Vor einiger Zeit sprach Bundespräsident und Pastor Gauck jedoch von der „glückssüchtigen Gesellschaft“, die nicht ertragen könne, „dass es wieder deutsche Gefallene gibt“. Wer um die Vorstellungswelten vieler Eliten weiß, wie sie sich diversen Strategiepapieren entnehmen lassen, kann sich tatsächlich auf reichlich „Gefallene“ in der Zukunft einstellen, da nun wieder auch von deutschem Boden aus, auf wahrlich Großes gezielt wird. Es geht um weit entfernte Länder, in denen viele Millionen Menschen leben, die in Kategorien wie „Globalisierungsverlierer“, „Flüchtlingsströme“, „Herausforderer“, „Störer“ oder zu Weilen auch „Schurkenstaaten“ eingeteilt werden, um ihnen dann jene Maßnahmen zukommen zu lassen, auf die sich die geopolitischen Eliten eben am besten verstehen: militärische Gewalt – schließlich bauen Funktion, Dienstgrad oder wissenschaftliche Karriere dieser Leute darauf auf.
Doch steht die Gewalt eben ganz im Dienste der „Friedenssicherung“. Und genau so stellt sich auch das jüngste Unterfangen der Geostrategen dar, die „Kiel Conference 2015“, die im Norden eine feste und wiederkehrende Institution hierfür schaffen soll. Am 23. Juni, während der Kieler Woche, wird sie vom „Institut für Sicherheitspolitik“ (ISPK), das der Uni Kiel angegliedert ist, auf der einen, sowie dem „Centre of Excellence for Operations in Confined and Shallow Waters“ (COE-CSW), einer NATO Einrichtung für die Erarbeitung u.a. maritimer Militärdoktrinen, auf der anderen Seite, ausgerichtet. Dabei versteht sich die Konferenz ganz im Geiste des „Pax Optima Rerum“, „Der Frieden ist das höchste Gut“, wie das ISPK auf seiner Seite verkündet.
Nachdem die Idee vom positiven Frieden, einem Frieden also, der auf der Abwesenheit struktureller Gewalt beruht (durch Schaffung von Gerechtigkeit und sozialem Ausgleich), marginalisiert wurde, soll nun auch die Idee vom negativen Frieden (Abwesenheit direkter Gewalt) allmählich dem Bewusstsein der Menschen entzogen werden.
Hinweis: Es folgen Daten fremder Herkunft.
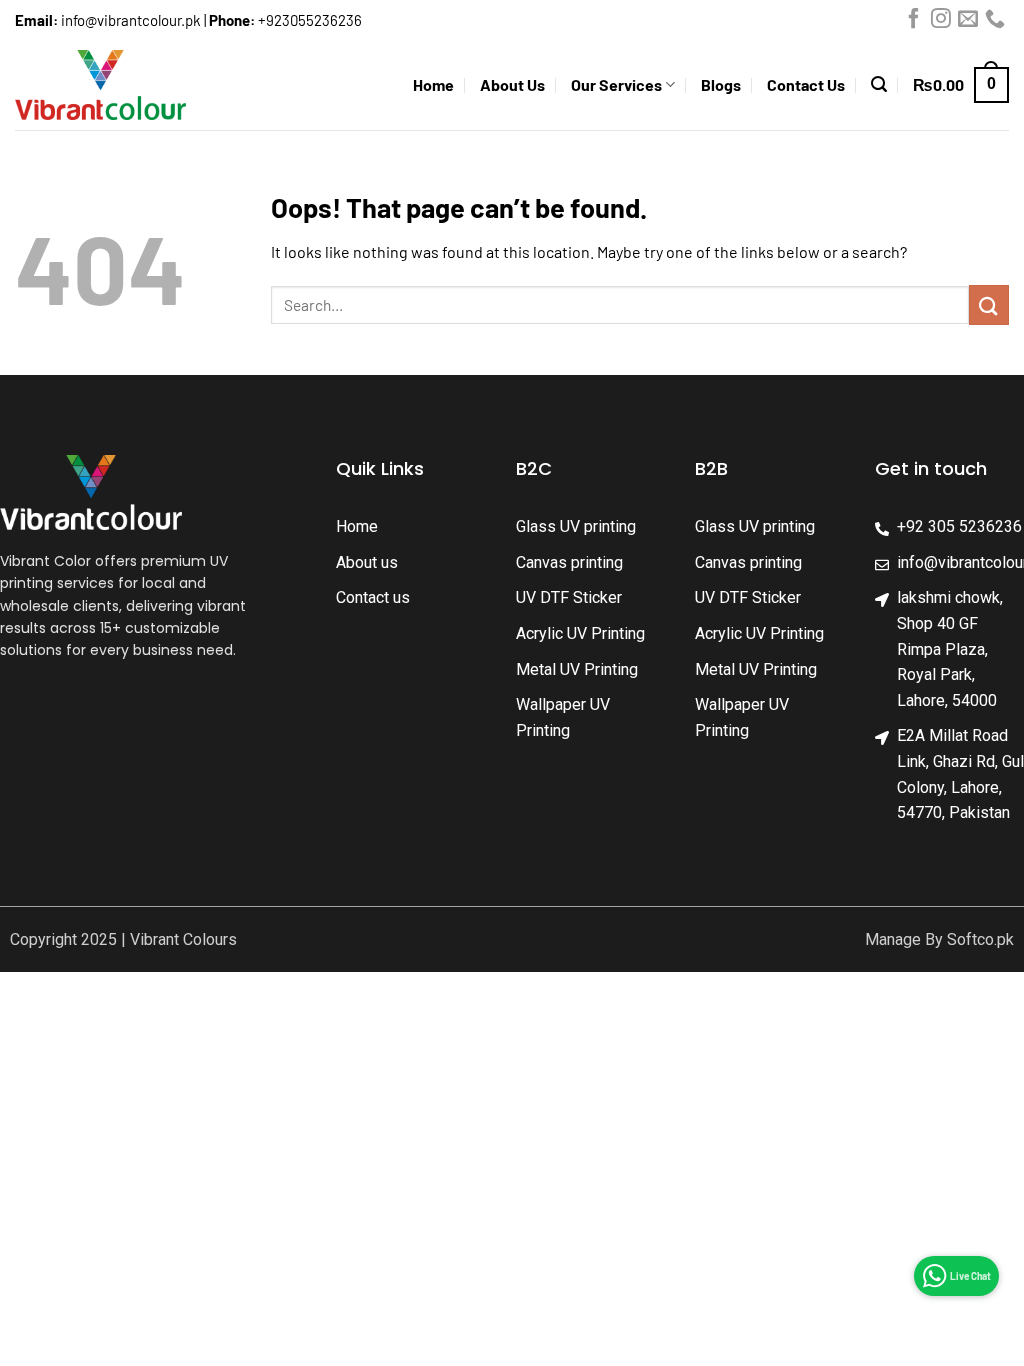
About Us (512, 84)
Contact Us (806, 84)
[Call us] (995, 23)
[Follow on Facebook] (914, 23)
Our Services (616, 84)
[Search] (879, 84)
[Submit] (989, 304)
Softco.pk (980, 939)
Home (433, 84)
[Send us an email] (968, 23)
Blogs (721, 84)
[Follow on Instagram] (941, 23)
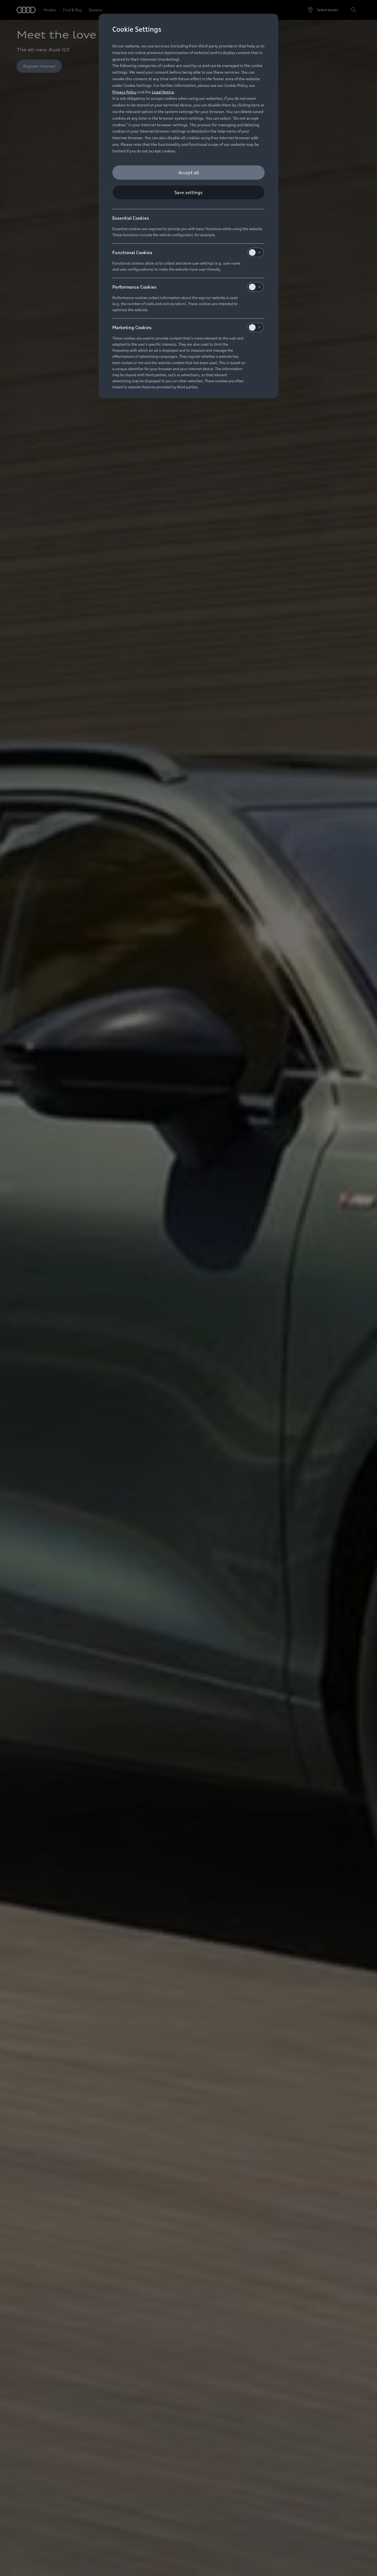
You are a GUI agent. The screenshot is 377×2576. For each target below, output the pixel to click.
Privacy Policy (124, 92)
Wer nämlich modern sein will, muss einsehen, dass sich solche Ideen in der globalisierten Welt schlicht überlebt haben. Die globalisierte Welt braucht Aufrüstung und weltweite Militäreinsätze, wie es öffentlichkeitswirksam durch hohe NATO-Funktionäre propagiert wird.
Das Taufrecht auf Frieden liegt dabei allein bei den Geopolitikern und Militärstrategen, den ihnen angegliederten Wissenschaftlern und der Rüstungsindustrie, pardon, im ISPK Wörterbuch spricht man von „maritimer Wirtschaft“. Das ISPK selbst ist eine Institution, die natürlich ihrerseits reine Friedensforschung betreibt, „Sicherheitspolitik“ eben. Wessen Sicherheit, in einer Welt, in der es darum geht, Handelswege und Rohstoffinteressen zu verteidigen (wie etwa der Bananenwerbespotder Bundeswehr bekennt), wessen Sicherheit genau, in einer Welt, in der mit jedem Tag, der vergeht, die Verteilungsverhältnisse in ihrer Unzivilisiertheit zunehmen und der globale Süden sich erhebt, das darf man sich indes fragen. Das ISPK jedenfalls ist stolz auf seine Forschungsleistungen rund um „Counterinsurgency“ oder eben Aufstandsbekämpfung, pardon, „Aufstandsbewältigung“, die es im Zuge des Afghanistan-Krieges sammeln konnte. Und sein Leiter, Prof. Dr. Joachim Krause, gehört zu den obersten Friedensstiftern überhaupt, weshalb er sich auch vehement gegen Zivilklauseln an Universitäten stellt, die einer Zusammenarbeit mit Rüstungsindustrie und Militär vorbeugen könnten. In ihnen ginge es eben gar nicht um den Frieden, wie Herr Krause betont, sondern darum, dass sie von „linken und linksextremistischen Gruppen unterschiedlicher Provenienz als Einfallstor genutzt werden, um den Betrieb an der Universität entweder in ihrem Sinne zu steuern oder diesen zu stören.“ Hier sah Herr Krause bereits 2013 eine „regelrechte Kampagne“ in den Initiativen zahlreicher Studierender, Zivilklauseln nach dem Vorbild der bereits an 13 Universitäten bestehenden auch an ihrer Universität einführen zu wollen. (Was etwa an der Universität Kiel von 73% der an der Abstimmung teilnehmenden rund 4000 Studierenden, die vom AStA in die Wege geleitet wurde, befürwortet wurde.) Für einen Herrn Krause steht hinter derartigen Aktivitäten jedoch ausschließlich das Ziel…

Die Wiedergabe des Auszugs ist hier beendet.